I was at a loss to help her. Each evening, I would try to calm her, reason with her, explain how to be around people and negotiate homework that took hours. We had the same conversations every day. She stormed around and sobbed: I shouted. The guilt and sadness grew until they started to blot out the light. I would wake tearful and depressed. My job as a news editor started to unravel and I was prescribed antidepressants. My counsellor asked me what I was going to do about the unhappiness that was clinging to me.
One day, I woke and realised I hadn't done any exercise for months. I hunted for my sports kit – crumpled, musty and a size too small – and put it on, gritting my teeth at the tight fabric on my wobbly thighs. I ran down the road and started to feel ill after 200 metres. After five minutes I wanted to throw myself down in defeat. Running any further seemed an impossible target; something that only other people did.

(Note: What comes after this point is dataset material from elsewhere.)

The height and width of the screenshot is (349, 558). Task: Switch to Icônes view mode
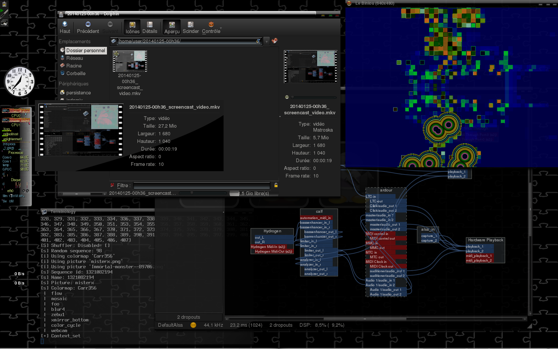[132, 27]
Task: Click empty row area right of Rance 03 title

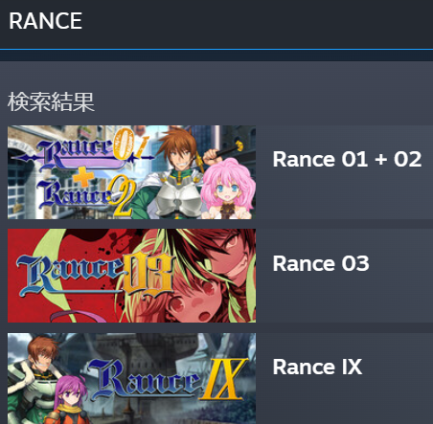Action: 400,276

But then it struck me that Grace, in a strange sense, also had to run every single day. She didn't get to decide to stay on the sofa. She had to battle forward. She had to run up that hill again and again. By setting myself a huge mental and physical challenge, I could show her I was battling too, and make myself strong for both of us.

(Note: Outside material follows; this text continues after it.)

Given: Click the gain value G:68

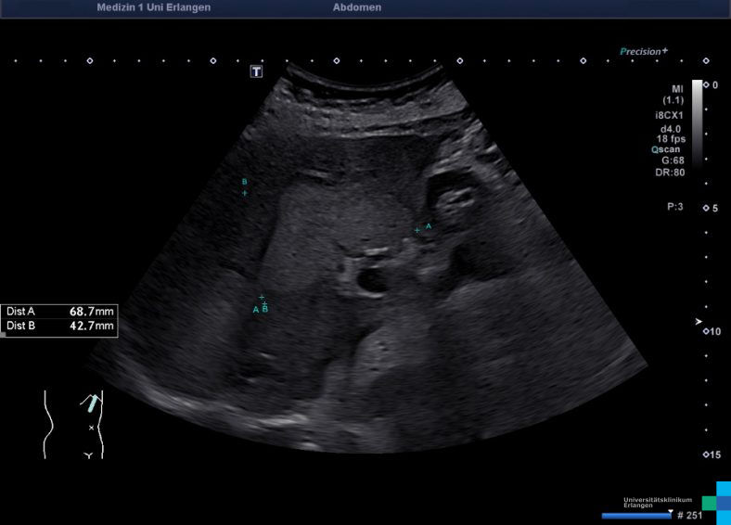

Within weeks of starting to run, I put my name down for the National Autistic Society's London Marathon team, reasoning that honing my body to endure 26.2 miles would give me the chance to spread awareness of my daughter's condition.
I worked my way up slowly, from three miles, to six, to nine and onwards. In the meantime, I learned more about Grace's condition and set to work finding her the educational and emotional support she needed. I took on the school, the bullies and the local council, attending meeting after meeting, writing letter after letter. I attended support groups and seminars on how to get a statement of educational needs for my daughter. I read everything about Asperger's that I could get my hands on. It was a long, slow process, and there were constant setbacks.

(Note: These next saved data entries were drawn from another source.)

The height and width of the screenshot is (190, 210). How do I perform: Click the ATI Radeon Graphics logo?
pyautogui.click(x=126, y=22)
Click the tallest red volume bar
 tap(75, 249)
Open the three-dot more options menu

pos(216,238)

By now I was running three or four times a week, sometimes whooping through the nature reserve before daybreak, overloaded with endorphins and high on being alone to see the clouds turn apricot and lavender with the dawn. Other days it was a weary slog. But it always helped to frame my days, giving me purpose, letting me work off my worries instead of numbing them with pharmaceuticals. There were still times when the emotional overload would hit me and my systems would crash. There were days when I found it so hard to bear my daughter's troubles that I would leak tears for hours. But little by little, my mind and body grew stronger, and the courage and dignity of my daughter inspired me to try harder.
When I think about Sunday 22 April 2012 – marathon day – I remember the noise: the boom and clamour of the crowd all around; the whoosh and thump of my heart behind my ears and in my eyes; the steady one-two-three-four of my breaths, matching my stride; and behind it all a whisper, a murmur behind the din and the pain, a voice that said: "For Grace, my Grace, my girl." She came to watch me, among hordes of thousands, holding her hands out to me over the barriers.
A few months after the marathon, the council confirmed it would fund extra support for my daughter. Grace has welcomed her diagnosis, relieved that she isn't "stupid and useless". She even took the decision to tell her schoolmates about her Asperger's. She is proud of being different and embraces the gifts it brings.
These days my daughter stands tall again and so do I. I am a better mother. There are still tough times. But now I know I can run, and endure.